Even an initial review of the new fragments—which will be analyzed and scrutinized for years to come—offers some exciting findings about how the earliest biblical texts were translated and adapted in ways like our own.

The discovery comes at a time when demand for antiquities has skyrocketed, spurring looting and forgeries over the past several years as wealthy collectors hope to acquire any remaining scraps of the priceless scrolls.

Starting around 2002, a number of widely publicized “Dead Sea Scroll” fragments emerged with questionable origin stories. After a series of illegal attempts to acquire artifacts and scrolls, Israeli Antiquities Authority conducted a series of archaeological surveys to reexamine the interiors of the caves along the cliffs of the Judean Desert.

Beginning in 2017, its researchers uncovered two dozen scroll pieces, each measuring only a few centimeters across, from the so-called Cave of Horror near the western shore of the Dead Sea.
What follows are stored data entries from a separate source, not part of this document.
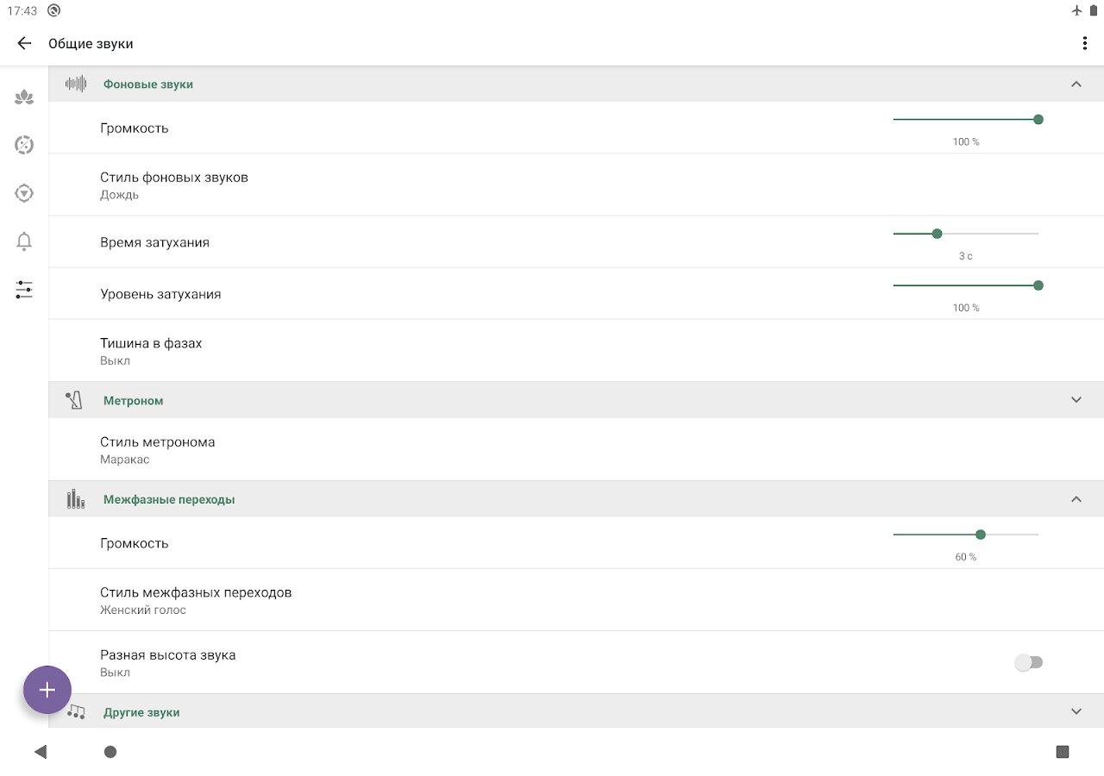Choose Стиль межфазных переходов option
This screenshot has width=1104, height=776.
tap(196, 600)
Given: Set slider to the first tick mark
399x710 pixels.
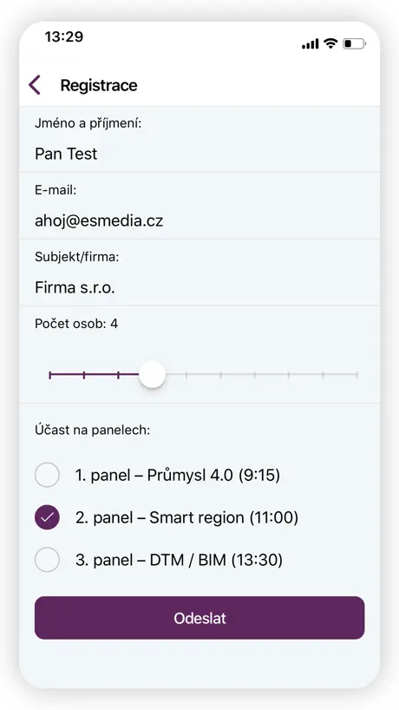Looking at the screenshot, I should [50, 375].
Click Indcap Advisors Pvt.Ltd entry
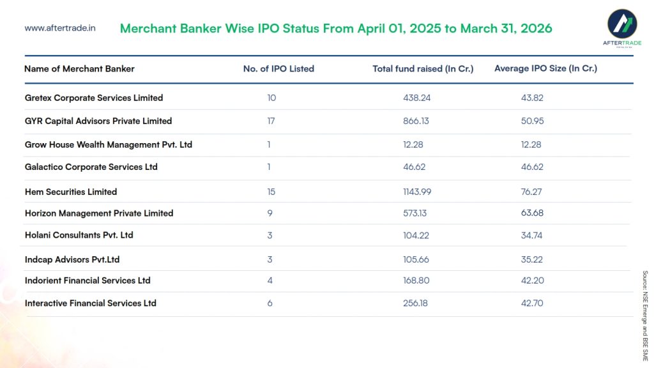 click(72, 260)
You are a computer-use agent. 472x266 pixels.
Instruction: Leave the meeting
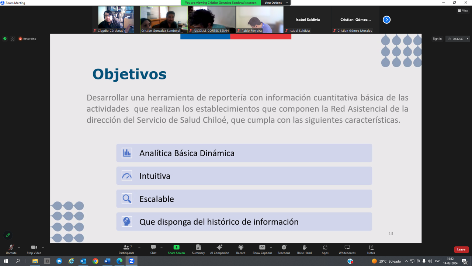[x=461, y=249]
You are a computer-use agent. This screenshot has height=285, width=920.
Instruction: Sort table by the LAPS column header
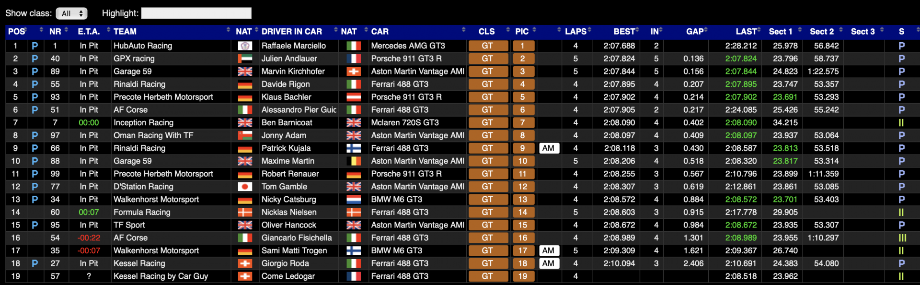(575, 32)
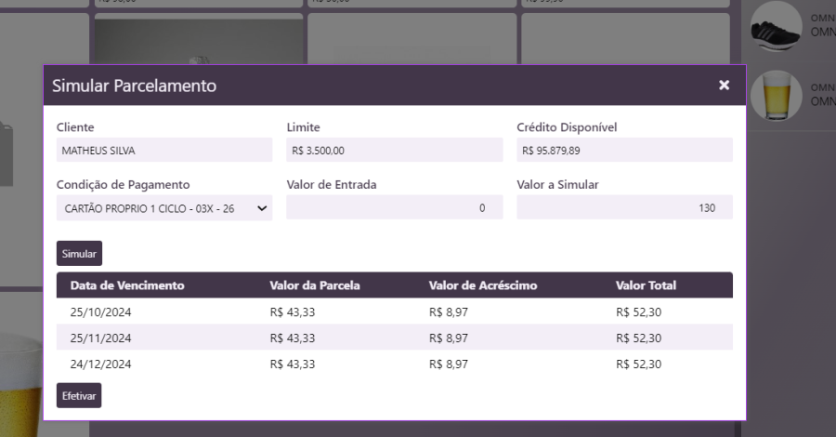
Task: Click the Valor de Entrada field
Action: coord(394,208)
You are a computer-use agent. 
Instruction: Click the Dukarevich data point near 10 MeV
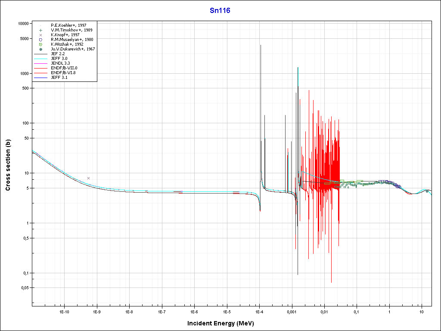(x=427, y=191)
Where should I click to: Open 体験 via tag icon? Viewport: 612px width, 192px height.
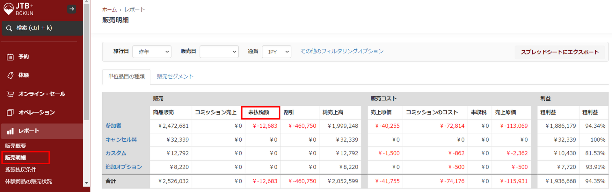click(x=10, y=75)
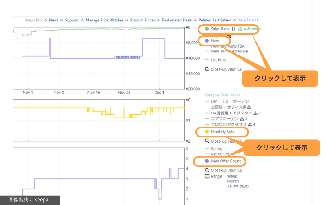This screenshot has height=205, width=327.
Task: Toggle the top Close-up view switch
Action: (x=240, y=69)
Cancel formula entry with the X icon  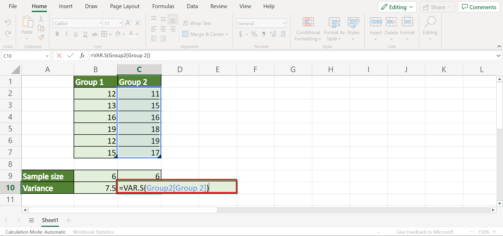pos(59,56)
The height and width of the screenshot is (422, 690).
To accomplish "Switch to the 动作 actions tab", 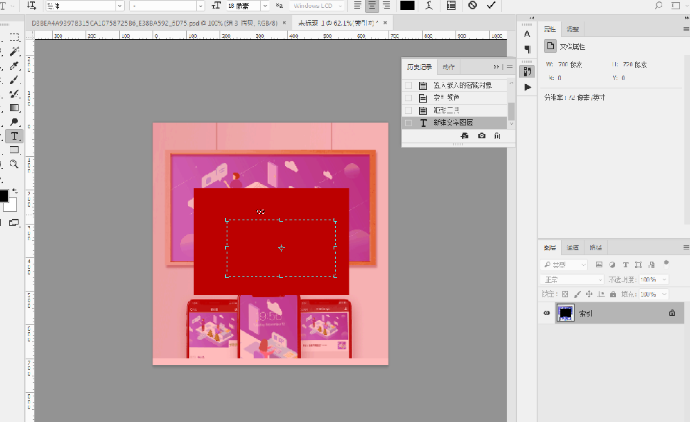I will point(448,67).
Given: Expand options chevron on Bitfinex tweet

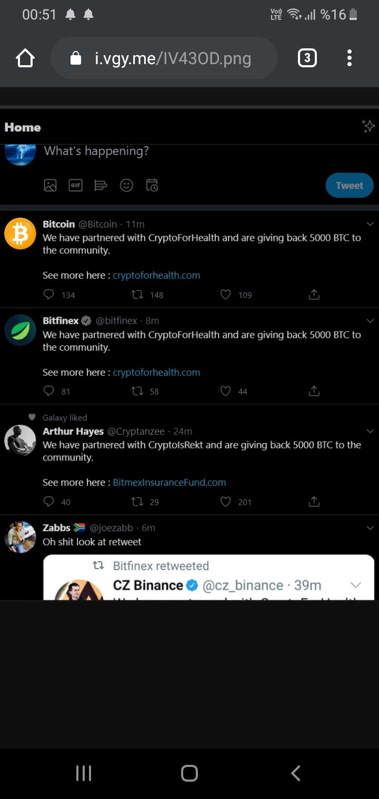Looking at the screenshot, I should point(370,321).
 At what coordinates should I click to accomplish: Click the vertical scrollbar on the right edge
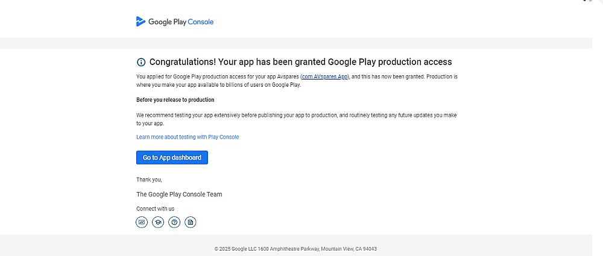(x=598, y=120)
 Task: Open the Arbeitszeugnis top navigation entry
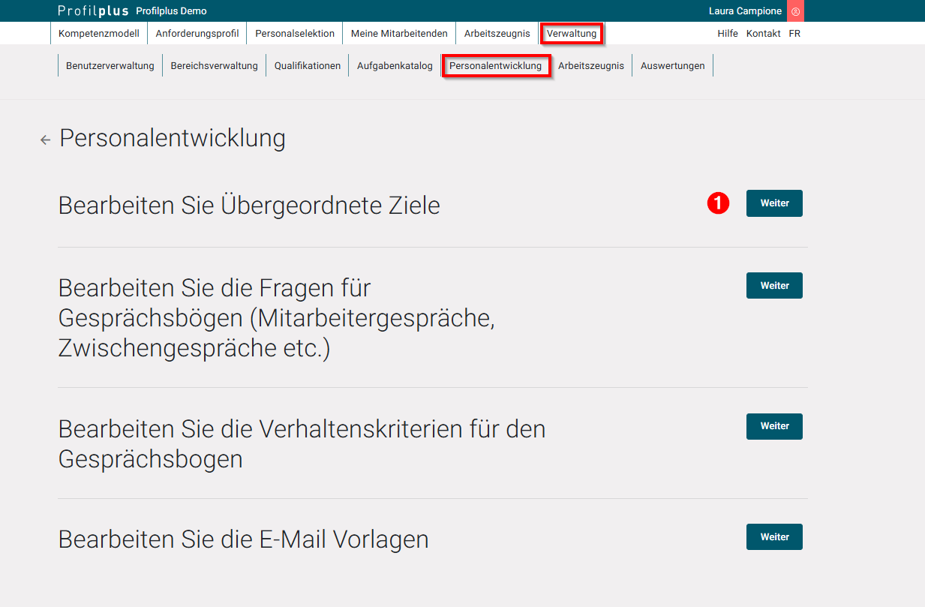[x=497, y=33]

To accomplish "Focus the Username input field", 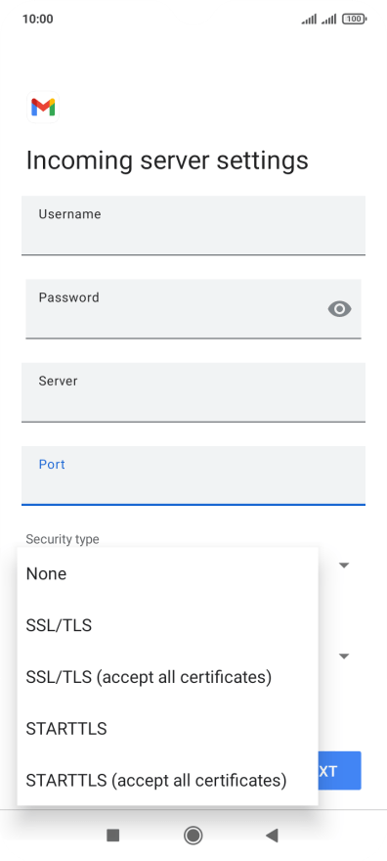I will (x=194, y=226).
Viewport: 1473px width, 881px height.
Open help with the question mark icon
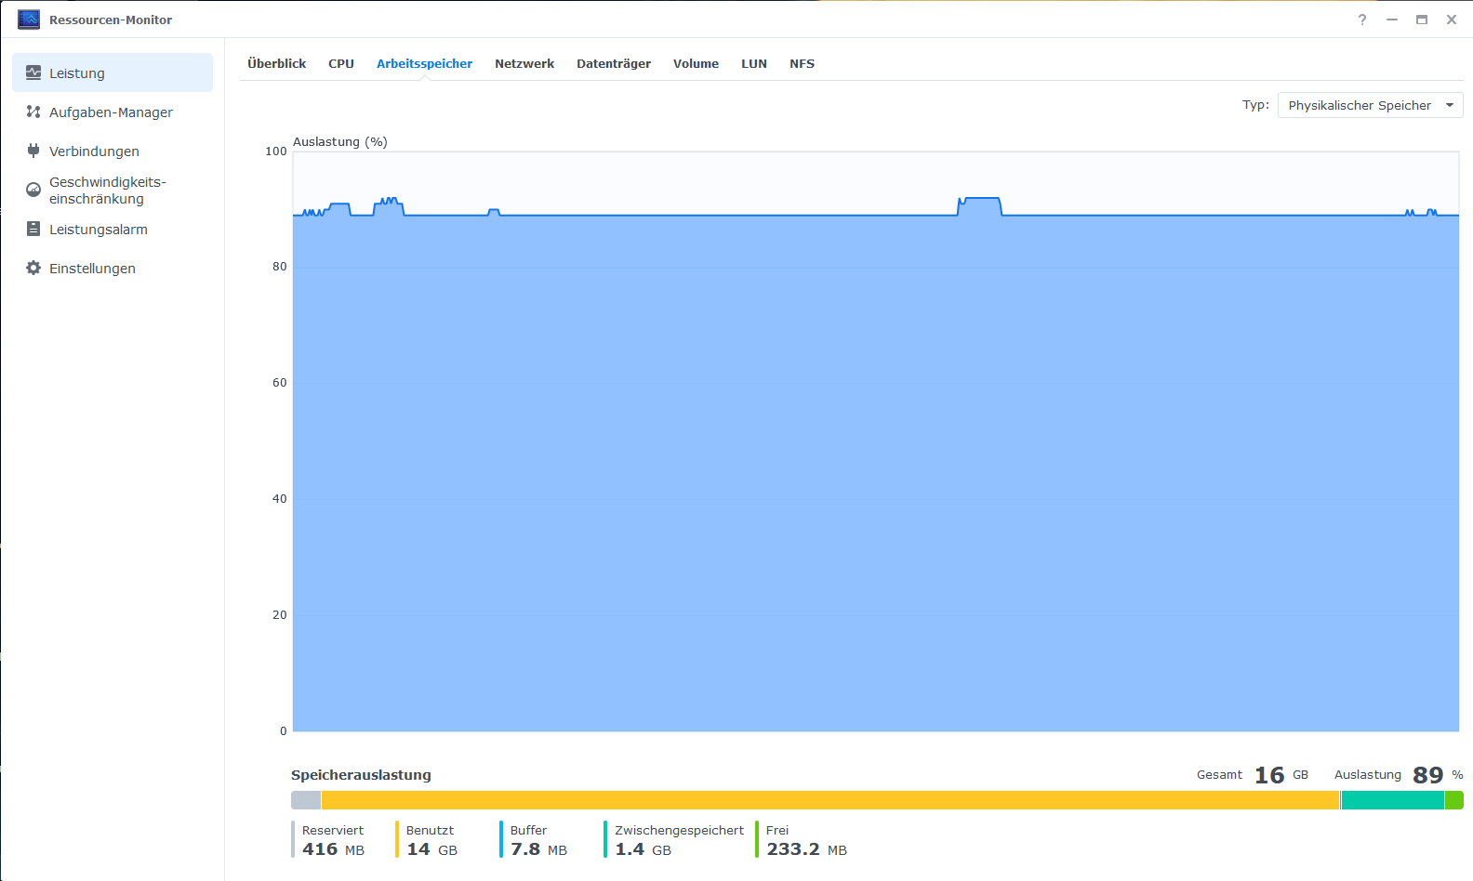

It’s a site where insurgents were believed to have hidden during the uprising led by Simon bar Kokhba against the Roman empire in A.D. 133–136. It gets its name from the discovery of 40 bodies during initial excavations decades before.

Unlike most of the Dead Sea Scrolls, which were written in Hebrew and Aramaic, the fragments from the Cave of Horror contain Greek letters. Scholars determined they came from a Greek translation of the Book of the Twelve in Hebrew, what many Christians call the Minor Prophets.

The job of reconstructing the original document is akin to trying to assemble a thousand-piece jigsaw puzzle with only a handful of pieces. The largest fragment contains portions of Zechariah 8:16–17, and some smaller bits are identified as Nahum 1:5–6. These pieces appear to be connected to other previously discovered fragments from the same cave along the ancient gorge of Nahal Hever and were part of a single large scroll including all of the minor prophets.

The text comes from the oldest physical scroll of the Greek Bible we have, but it likely represents a development or revision of the standard Greek translation—often referred to as the Septuagint, LXX, or Old Greek.

Two characteristics found for the first time in this ancient Greek translation correspond in remarkable ways to our modern English Bibles.

First, the newly discovered pieces show a special treatment for the four letters of God’s name, the Tetragrammaton (see Exodus 3:14–15). Instead of rendering the name in typical fashion with the Greek word Kyrios, the name of God is represented in Hebrew letters written right to left. It would be similar to us using the Hebrew letters יהוה (YHWH) or possibly the Latin DOMINUS in the middle of an English sentence.

This representation is significant because using specialized characters for the divine name has carried through to our modern Bibles. Most English Bibles represent the name as “the LORD” with small capital letters, rather than representing its supposed pronunciation Yahweh, as many scholars suggest. This substitution follows the ancient tradition of reading Adonai, a Hebrew word meaning “Lord,” or even HaShem “The Name,” in place of representing God’s name according to its sound.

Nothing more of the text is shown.